[Records from a collection]
☆ ☆ ☆ ☆ ☆
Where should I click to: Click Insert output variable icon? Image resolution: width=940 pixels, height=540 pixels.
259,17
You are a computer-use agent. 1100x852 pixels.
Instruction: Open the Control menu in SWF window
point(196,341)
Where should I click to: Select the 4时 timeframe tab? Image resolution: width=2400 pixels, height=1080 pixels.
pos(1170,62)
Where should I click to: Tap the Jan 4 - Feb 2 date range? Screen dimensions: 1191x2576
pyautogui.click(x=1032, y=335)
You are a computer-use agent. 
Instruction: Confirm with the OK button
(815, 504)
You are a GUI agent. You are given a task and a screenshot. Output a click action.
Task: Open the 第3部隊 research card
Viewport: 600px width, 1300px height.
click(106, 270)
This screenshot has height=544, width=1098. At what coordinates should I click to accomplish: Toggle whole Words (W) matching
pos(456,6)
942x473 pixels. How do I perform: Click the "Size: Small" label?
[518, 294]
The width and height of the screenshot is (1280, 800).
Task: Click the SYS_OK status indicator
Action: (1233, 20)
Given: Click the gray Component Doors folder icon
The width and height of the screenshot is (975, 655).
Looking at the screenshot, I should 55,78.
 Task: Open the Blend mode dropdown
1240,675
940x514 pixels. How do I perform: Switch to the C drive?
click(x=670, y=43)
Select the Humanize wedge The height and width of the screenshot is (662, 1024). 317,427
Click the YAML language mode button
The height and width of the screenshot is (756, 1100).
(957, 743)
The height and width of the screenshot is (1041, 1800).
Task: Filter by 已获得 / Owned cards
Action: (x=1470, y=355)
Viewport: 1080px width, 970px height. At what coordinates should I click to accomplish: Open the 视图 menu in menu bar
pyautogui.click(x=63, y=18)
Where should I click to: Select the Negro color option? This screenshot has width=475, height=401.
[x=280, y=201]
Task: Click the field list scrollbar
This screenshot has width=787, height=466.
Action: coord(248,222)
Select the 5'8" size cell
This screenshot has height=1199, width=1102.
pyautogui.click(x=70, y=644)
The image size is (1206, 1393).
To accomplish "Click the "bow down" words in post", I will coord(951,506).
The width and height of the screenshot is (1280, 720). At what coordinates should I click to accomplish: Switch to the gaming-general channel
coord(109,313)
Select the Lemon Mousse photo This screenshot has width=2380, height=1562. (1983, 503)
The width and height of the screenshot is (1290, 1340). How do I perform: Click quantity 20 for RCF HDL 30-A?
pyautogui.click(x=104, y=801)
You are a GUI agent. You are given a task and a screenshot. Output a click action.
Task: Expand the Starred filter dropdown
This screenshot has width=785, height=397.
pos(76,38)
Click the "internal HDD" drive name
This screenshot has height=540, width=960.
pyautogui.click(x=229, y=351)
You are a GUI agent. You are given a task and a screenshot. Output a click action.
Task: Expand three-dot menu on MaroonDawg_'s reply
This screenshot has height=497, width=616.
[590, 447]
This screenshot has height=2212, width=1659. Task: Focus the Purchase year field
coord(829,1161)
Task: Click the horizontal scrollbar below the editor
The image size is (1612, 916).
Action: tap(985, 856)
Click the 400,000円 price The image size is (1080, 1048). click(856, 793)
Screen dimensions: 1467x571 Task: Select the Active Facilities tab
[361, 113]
☆ ☆ ☆ ☆ ☆
## Work order:
Whenever a line of the records above contains the word "computer", it counts toward the total; give that total alone.

## Response area:
2